[[ INFORMATION SHOWN open ]]

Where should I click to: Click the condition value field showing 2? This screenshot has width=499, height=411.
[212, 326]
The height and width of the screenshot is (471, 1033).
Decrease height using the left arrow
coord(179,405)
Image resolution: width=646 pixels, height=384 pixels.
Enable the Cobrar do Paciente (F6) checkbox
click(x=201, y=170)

[[ INFORMATION SHOWN closed ]]
[[ INFORMATION SHOWN open ]]

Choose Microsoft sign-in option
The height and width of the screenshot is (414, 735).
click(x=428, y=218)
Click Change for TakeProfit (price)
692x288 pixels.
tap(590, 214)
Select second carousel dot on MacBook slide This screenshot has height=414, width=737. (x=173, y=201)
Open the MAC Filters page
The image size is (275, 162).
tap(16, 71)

[[ INFORMATION SHOWN closed ]]

● TASK BRIEF
Reproduce the lines of the entries above from the one with "Where should I" to the one with "Image resolution: width=646", both included, exactly and without any other line.

● RESPONSE TO THIS TASK
Where should I click to: Click the condition value field showing 2? This screenshot has width=499, height=411.
[212, 326]
The height and width of the screenshot is (471, 1033).
Decrease height using the left arrow
coord(179,405)
Image resolution: width=646 pixels, height=384 pixels.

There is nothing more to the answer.